Segment Start: Recorded information

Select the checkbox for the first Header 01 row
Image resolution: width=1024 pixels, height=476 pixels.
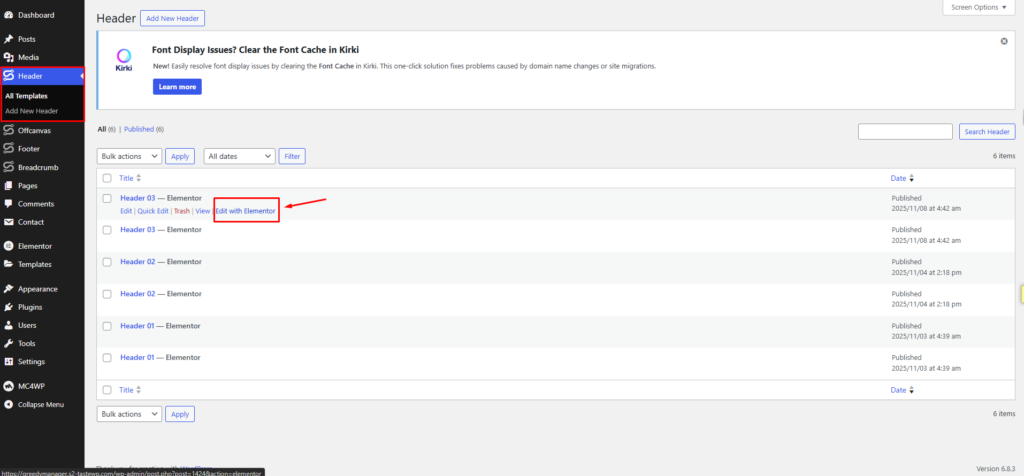[x=107, y=326]
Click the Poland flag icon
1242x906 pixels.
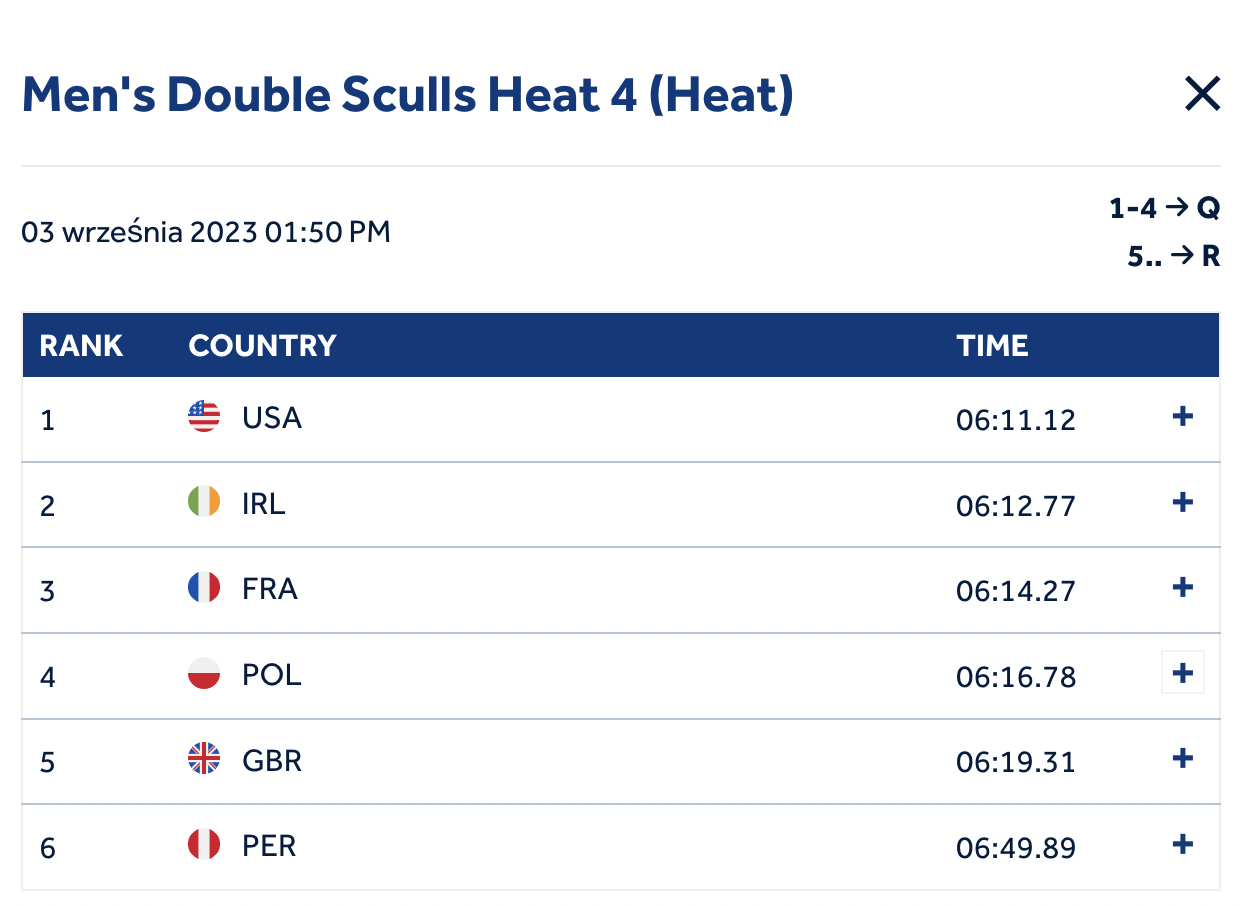click(x=204, y=673)
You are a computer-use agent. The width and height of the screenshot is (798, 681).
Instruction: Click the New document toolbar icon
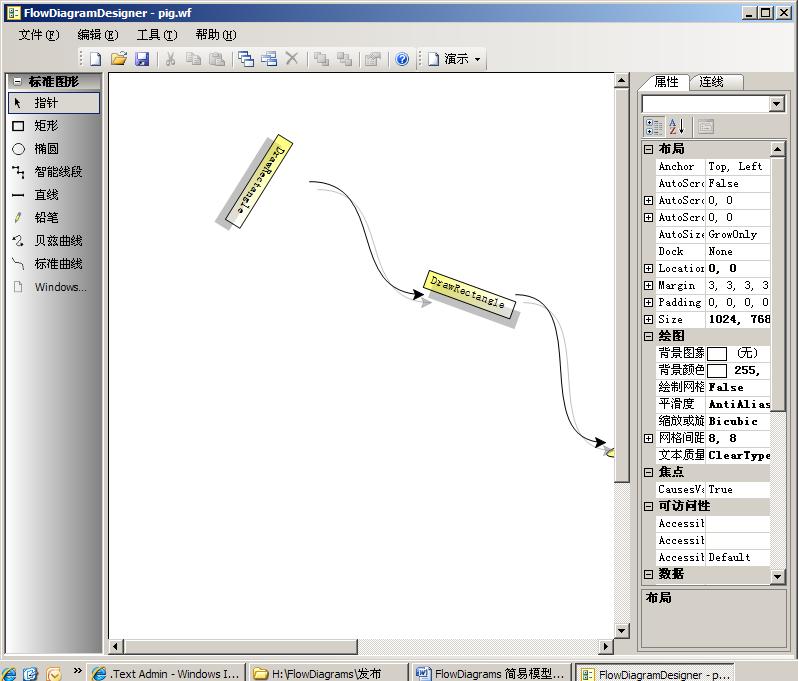[x=96, y=59]
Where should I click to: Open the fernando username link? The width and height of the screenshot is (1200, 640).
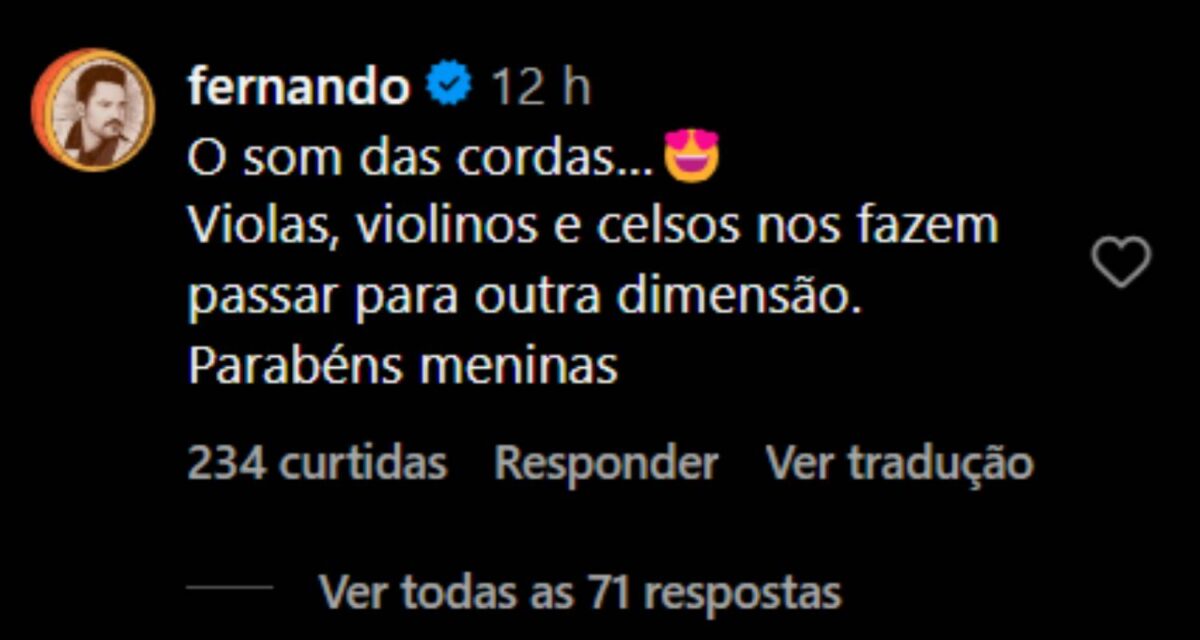pyautogui.click(x=299, y=88)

Segment End: Recorded information

The lines to repeat run from the line containing "Where should I" through the end of the listing above, both included; give them exactly and without pictures.

■ Response area:
Where should I click to: Open the fernando username link? The width and height of the screenshot is (1200, 640).
pyautogui.click(x=299, y=88)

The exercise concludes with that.